++++ SUPPLIED DATA ++++

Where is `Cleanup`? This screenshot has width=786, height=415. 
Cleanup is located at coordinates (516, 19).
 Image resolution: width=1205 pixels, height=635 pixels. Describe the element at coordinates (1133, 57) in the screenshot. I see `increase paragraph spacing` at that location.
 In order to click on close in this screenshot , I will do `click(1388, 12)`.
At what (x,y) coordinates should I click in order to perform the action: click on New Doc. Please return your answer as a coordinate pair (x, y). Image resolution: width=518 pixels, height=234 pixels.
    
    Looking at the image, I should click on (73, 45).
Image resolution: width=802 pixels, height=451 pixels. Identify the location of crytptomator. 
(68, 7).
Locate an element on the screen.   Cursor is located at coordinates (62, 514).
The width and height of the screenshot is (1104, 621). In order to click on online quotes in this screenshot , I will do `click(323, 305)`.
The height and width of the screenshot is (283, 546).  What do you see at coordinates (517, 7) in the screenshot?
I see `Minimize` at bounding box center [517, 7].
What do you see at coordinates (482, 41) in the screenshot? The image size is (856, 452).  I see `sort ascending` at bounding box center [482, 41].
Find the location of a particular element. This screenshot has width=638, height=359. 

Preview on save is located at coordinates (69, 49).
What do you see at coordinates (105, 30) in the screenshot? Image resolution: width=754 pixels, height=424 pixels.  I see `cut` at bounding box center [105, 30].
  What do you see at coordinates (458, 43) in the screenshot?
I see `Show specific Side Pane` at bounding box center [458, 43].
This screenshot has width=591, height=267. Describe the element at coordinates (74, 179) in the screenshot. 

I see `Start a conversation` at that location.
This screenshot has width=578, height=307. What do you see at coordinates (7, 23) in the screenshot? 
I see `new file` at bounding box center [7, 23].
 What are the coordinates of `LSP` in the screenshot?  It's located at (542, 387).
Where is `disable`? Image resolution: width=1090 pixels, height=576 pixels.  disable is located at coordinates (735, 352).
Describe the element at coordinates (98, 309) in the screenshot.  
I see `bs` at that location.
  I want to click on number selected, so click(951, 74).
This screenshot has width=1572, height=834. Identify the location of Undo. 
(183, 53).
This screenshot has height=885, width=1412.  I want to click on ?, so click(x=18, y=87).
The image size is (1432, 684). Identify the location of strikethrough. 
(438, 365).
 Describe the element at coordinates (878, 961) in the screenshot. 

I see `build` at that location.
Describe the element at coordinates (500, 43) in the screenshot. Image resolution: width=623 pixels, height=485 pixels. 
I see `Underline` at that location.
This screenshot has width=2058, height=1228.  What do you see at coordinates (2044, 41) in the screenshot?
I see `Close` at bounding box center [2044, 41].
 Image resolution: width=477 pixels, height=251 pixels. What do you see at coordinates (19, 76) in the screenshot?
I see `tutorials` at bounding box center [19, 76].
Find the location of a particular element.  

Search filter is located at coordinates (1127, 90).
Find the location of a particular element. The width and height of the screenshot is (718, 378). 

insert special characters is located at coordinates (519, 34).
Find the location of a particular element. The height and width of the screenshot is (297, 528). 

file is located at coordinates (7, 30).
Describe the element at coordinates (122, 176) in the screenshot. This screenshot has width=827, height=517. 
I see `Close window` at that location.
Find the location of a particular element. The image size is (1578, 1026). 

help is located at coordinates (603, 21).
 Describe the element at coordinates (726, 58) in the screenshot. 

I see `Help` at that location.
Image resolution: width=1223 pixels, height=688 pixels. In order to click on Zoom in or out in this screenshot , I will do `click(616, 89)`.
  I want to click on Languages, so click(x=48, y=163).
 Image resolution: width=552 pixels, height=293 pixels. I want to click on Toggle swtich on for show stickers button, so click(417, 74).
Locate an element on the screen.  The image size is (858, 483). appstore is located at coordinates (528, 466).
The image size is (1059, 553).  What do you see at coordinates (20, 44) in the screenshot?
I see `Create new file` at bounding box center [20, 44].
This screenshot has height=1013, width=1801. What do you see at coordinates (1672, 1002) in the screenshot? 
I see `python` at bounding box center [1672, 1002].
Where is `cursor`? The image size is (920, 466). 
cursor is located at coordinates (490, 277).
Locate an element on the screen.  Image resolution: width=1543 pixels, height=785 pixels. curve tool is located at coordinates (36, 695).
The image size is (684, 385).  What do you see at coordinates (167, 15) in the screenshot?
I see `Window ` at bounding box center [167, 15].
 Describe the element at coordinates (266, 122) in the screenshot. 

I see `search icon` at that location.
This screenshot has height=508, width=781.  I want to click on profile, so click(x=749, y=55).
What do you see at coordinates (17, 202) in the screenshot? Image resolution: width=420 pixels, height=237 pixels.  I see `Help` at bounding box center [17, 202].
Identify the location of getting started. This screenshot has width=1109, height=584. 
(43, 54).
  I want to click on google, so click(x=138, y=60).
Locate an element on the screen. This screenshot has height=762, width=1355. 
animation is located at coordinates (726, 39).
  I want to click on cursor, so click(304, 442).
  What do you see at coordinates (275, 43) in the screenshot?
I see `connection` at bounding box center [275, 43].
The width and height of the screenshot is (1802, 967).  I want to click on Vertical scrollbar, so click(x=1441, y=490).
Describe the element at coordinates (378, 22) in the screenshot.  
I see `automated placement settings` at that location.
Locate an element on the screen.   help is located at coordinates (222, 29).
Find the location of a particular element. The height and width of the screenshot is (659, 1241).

++++

### DESCRIPTION OF THE TASK
Please render the listing above as a numbered list, leaving out the blank lines.

### OUTPUT
1. Where is `Cleanup`? This screenshot has width=786, height=415. 
2. Cleanup is located at coordinates (516, 19).
3.  Image resolution: width=1205 pixels, height=635 pixels. Describe the element at coordinates (1133, 57) in the screenshot. I see `increase paragraph spacing` at that location.
4.  In order to click on close in this screenshot , I will do `click(1388, 12)`.
5. At what (x,y) coordinates should I click in order to perform the action: click on New Doc. Please return your answer as a coordinate pair (x, y). Image resolution: width=518 pixels, height=234 pixels.
6.     Looking at the image, I should click on (73, 45).
7. Image resolution: width=802 pixels, height=451 pixels. Identify the location of crytptomator. 
8. (68, 7).
9. Locate an element on the screen.   Cursor is located at coordinates (62, 514).
10. The width and height of the screenshot is (1104, 621). In order to click on online quotes in this screenshot , I will do `click(323, 305)`.
11. The height and width of the screenshot is (283, 546).  What do you see at coordinates (517, 7) in the screenshot?
12. I see `Minimize` at bounding box center [517, 7].
13. What do you see at coordinates (482, 41) in the screenshot? The image size is (856, 452).  I see `sort ascending` at bounding box center [482, 41].
14. Find the location of a particular element. This screenshot has width=638, height=359. 
15. Preview on save is located at coordinates (69, 49).
16. What do you see at coordinates (105, 30) in the screenshot? Image resolution: width=754 pixels, height=424 pixels.  I see `cut` at bounding box center [105, 30].
17.   What do you see at coordinates (458, 43) in the screenshot?
18. I see `Show specific Side Pane` at bounding box center [458, 43].
19. This screenshot has width=591, height=267. Describe the element at coordinates (74, 179) in the screenshot. 
20. I see `Start a conversation` at that location.
21. This screenshot has width=578, height=307. What do you see at coordinates (7, 23) in the screenshot? 
22. I see `new file` at bounding box center [7, 23].
23.  What are the coordinates of `LSP` in the screenshot?  It's located at (542, 387).
24. Where is `disable`? Image resolution: width=1090 pixels, height=576 pixels.  disable is located at coordinates (735, 352).
25. Describe the element at coordinates (98, 309) in the screenshot.  
26. I see `bs` at that location.
27.   I want to click on number selected, so click(951, 74).
28. This screenshot has width=1572, height=834. Identify the location of Undo. 
29. (183, 53).
30. This screenshot has height=885, width=1412.  I want to click on ?, so click(x=18, y=87).
31. The image size is (1432, 684). Identify the location of strikethrough. 
32. (438, 365).
33.  Describe the element at coordinates (878, 961) in the screenshot. 
34. I see `build` at that location.
35. Describe the element at coordinates (500, 43) in the screenshot. Image resolution: width=623 pixels, height=485 pixels. 
36. I see `Underline` at that location.
37. This screenshot has width=2058, height=1228.  What do you see at coordinates (2044, 41) in the screenshot?
38. I see `Close` at bounding box center [2044, 41].
39.  Image resolution: width=477 pixels, height=251 pixels. What do you see at coordinates (19, 76) in the screenshot?
40. I see `tutorials` at bounding box center [19, 76].
41. Find the location of a particular element.  
42. Search filter is located at coordinates (1127, 90).
43. Find the location of a particular element. The width and height of the screenshot is (718, 378). 
44. insert special characters is located at coordinates (519, 34).
45. Find the location of a particular element. The height and width of the screenshot is (297, 528). 
46. file is located at coordinates (7, 30).
47. Describe the element at coordinates (122, 176) in the screenshot. This screenshot has width=827, height=517. 
48. I see `Close window` at that location.
49. Find the location of a particular element. The image size is (1578, 1026). 
50. help is located at coordinates (603, 21).
51.  Describe the element at coordinates (726, 58) in the screenshot. 
52. I see `Help` at that location.
53. Image resolution: width=1223 pixels, height=688 pixels. In order to click on Zoom in or out in this screenshot , I will do `click(616, 89)`.
54.   I want to click on Languages, so click(x=48, y=163).
55.  Image resolution: width=552 pixels, height=293 pixels. I want to click on Toggle swtich on for show stickers button, so click(417, 74).
56. Locate an element on the screen.  The image size is (858, 483). appstore is located at coordinates (528, 466).
57. The image size is (1059, 553).  What do you see at coordinates (20, 44) in the screenshot?
58. I see `Create new file` at bounding box center [20, 44].
59. This screenshot has height=1013, width=1801. What do you see at coordinates (1672, 1002) in the screenshot? 
60. I see `python` at bounding box center [1672, 1002].
61. Where is `cursor`? The image size is (920, 466). 
62. cursor is located at coordinates (490, 277).
63. Locate an element on the screen.  Image resolution: width=1543 pixels, height=785 pixels. curve tool is located at coordinates (36, 695).
64. The image size is (684, 385).  What do you see at coordinates (167, 15) in the screenshot?
65. I see `Window ` at bounding box center [167, 15].
66.  Describe the element at coordinates (266, 122) in the screenshot. 
67. I see `search icon` at that location.
68. This screenshot has height=508, width=781.  I want to click on profile, so click(x=749, y=55).
69. What do you see at coordinates (17, 202) in the screenshot? Image resolution: width=420 pixels, height=237 pixels.  I see `Help` at bounding box center [17, 202].
70. Identify the location of getting started. This screenshot has width=1109, height=584. 
71. (43, 54).
72.   I want to click on google, so click(x=138, y=60).
73. Locate an element on the screen. This screenshot has height=762, width=1355. 
74. animation is located at coordinates (726, 39).
75.   I want to click on cursor, so click(304, 442).
76.   What do you see at coordinates (275, 43) in the screenshot?
77. I see `connection` at bounding box center [275, 43].
78. The width and height of the screenshot is (1802, 967).  I want to click on Vertical scrollbar, so click(x=1441, y=490).
79. Describe the element at coordinates (378, 22) in the screenshot.  
80. I see `automated placement settings` at that location.
81. Locate an element on the screen.   help is located at coordinates (222, 29).
82. Find the location of a particular element. The height and width of the screenshot is (659, 1241).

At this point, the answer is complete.